[Data on locating visible targets]
* Begin *

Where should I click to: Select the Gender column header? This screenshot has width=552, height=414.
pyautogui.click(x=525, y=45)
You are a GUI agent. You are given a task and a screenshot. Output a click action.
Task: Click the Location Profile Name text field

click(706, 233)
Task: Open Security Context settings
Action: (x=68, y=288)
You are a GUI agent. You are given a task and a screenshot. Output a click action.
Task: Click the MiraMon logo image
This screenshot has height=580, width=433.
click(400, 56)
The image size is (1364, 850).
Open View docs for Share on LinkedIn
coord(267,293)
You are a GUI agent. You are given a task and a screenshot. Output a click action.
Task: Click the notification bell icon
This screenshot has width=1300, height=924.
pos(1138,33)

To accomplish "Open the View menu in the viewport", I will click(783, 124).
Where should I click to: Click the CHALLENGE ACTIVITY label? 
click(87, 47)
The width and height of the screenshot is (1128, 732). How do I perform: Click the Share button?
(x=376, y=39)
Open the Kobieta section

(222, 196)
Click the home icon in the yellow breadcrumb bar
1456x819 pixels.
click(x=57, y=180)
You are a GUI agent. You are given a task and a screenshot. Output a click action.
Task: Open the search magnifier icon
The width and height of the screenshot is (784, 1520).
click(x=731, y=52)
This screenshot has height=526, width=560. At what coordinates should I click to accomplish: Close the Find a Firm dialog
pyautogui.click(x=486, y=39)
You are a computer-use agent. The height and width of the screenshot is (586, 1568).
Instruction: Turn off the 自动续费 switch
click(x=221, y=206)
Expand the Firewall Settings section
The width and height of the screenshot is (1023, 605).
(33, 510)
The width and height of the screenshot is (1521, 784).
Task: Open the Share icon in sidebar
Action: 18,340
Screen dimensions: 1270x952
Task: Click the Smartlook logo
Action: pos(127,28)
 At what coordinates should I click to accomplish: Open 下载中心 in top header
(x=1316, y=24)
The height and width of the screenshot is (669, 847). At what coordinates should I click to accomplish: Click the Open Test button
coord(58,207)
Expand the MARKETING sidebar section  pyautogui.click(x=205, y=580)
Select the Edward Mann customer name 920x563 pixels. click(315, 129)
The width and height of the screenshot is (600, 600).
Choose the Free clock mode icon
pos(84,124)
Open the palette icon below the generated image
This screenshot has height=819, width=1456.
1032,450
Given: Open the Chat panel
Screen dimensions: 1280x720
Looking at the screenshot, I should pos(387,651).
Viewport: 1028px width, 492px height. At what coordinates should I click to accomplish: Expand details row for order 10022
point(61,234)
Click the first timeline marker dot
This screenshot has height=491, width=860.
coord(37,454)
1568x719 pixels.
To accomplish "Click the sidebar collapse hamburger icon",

* End *

Return the lines above verbatim, from the line containing "Viewport: 1028px width, 492px" through the end of the records, both included.

- ANSWER TO THE EXERCISE -
Viewport: 1028px width, 492px height. At what coordinates should I click to accomplish: Expand details row for order 10022
point(61,234)
Click the first timeline marker dot
This screenshot has height=491, width=860.
coord(37,454)
1568x719 pixels.
To accomplish "Click the sidebar collapse hamburger icon",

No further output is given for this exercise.